BP countered that it “was not grossly negligent and looks forward to presenting evidence on this issue at trial in January” over civil penalties. The London-based producer further contended that the damages from the well blowout, which killed 11 men and led to the worst oil spill in the Gulf of Mexico, should be “divisible” with other BP co-defendants, such as Transocean Ltd. Transocean owned the Deepwater Horizon drilling rig.

If gross negligence is proved, this could raise BP penalties under the 1972 Clean Water Act to as much as $21 billion, according to the Financial Times. Compensatory and punitive damages could be added to that amount.

“Until receiving BP’s motion [for final approval of the settlement], it is unlikely that the United States would have felt compelled to file any type of response related to the proposed settlement. That changed, however, as a result [of] plainly misleading representations in BP’s papers concerning liability and natural resource damage issues,” the DOJ said in a briefing filed in the U.S. District Court in New Orleans last Friday [2:10-md-02179].

The court approved the landmark $7.8 billion BP preliminary settlement in May, which resolved more than 100,000 court claims stemming from the blowout (see Daily GPI, May 4). A fairness hearing is scheduled for Nov. 8 to consider a final settlement. “The court can and should make findings as to the fairness of the proposed settlement, without making findings on the merits of the claims of the United States, the states or other plaintiffs. Instead, the court should make only those findings sufficient to assure itself that the settlement meets the legal test for approval, ” the DOJ said.

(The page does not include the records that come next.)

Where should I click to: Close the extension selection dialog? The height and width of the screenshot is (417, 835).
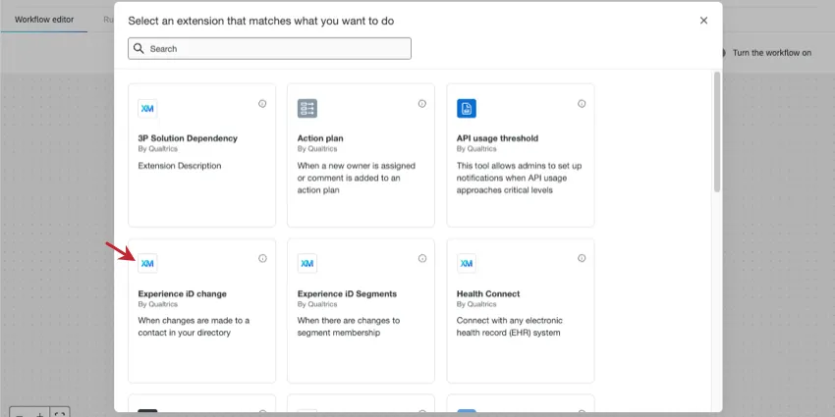(x=703, y=20)
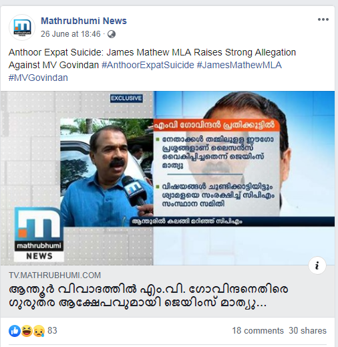
Task: Open the '26 June at 18:46' timestamp
Action: click(x=71, y=34)
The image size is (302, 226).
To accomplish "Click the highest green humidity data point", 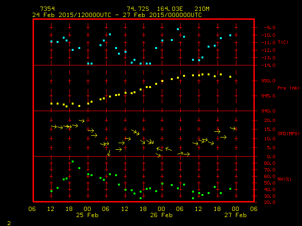I will (x=73, y=161).
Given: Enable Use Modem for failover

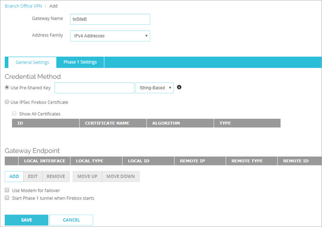Looking at the screenshot, I should tap(7, 190).
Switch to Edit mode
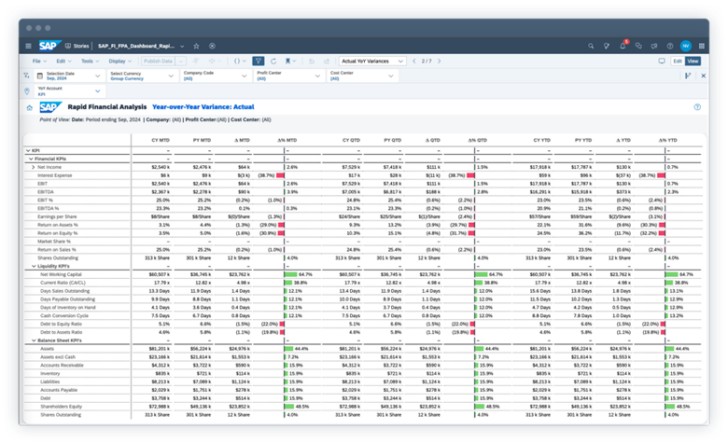This screenshot has width=728, height=444. point(678,61)
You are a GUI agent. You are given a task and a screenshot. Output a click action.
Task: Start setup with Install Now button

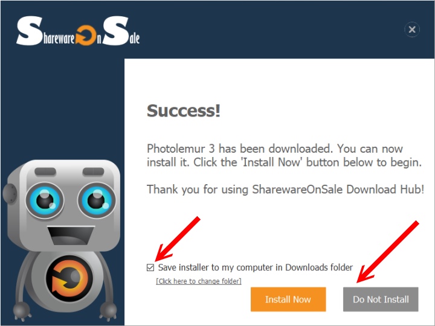point(288,299)
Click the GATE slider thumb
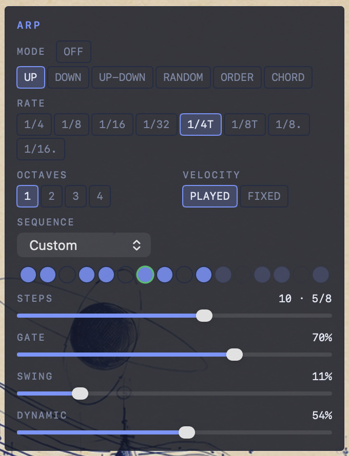Viewport: 349px width, 456px height. (x=235, y=355)

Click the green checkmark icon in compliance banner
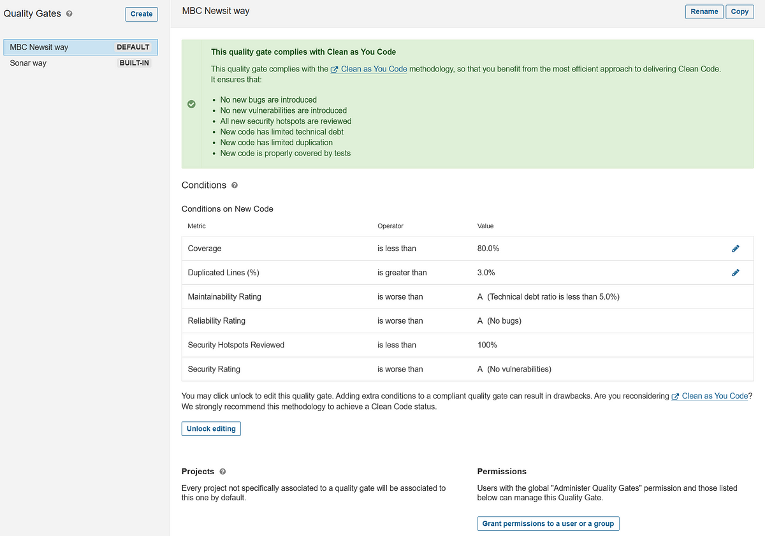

The preliminary settlement is “fair, reasonable and adequate and meets all the legal requirements for final approval by the court,” a BP spokesman said.

“BP’s support for the class settlement it sponsors is understandable and predictable, but BP overreaches in seeking to establish either that it acted without gross negligence and willful misconduct or that the environment has recovered without harm from the discharge of millions of barrels of oil,” the federal government said.

Moreover, “BP did not act alone, by any means, and its gross negligence and willful misconduct are inextricably joined with the acts and omissions of Transocean. Nowhere is this more evidence [than] BP’s and co-joined conduct of the negative pressure test, well monitoring, and well control in the final hours before the first explosion aboard the rig,” the court brief noted.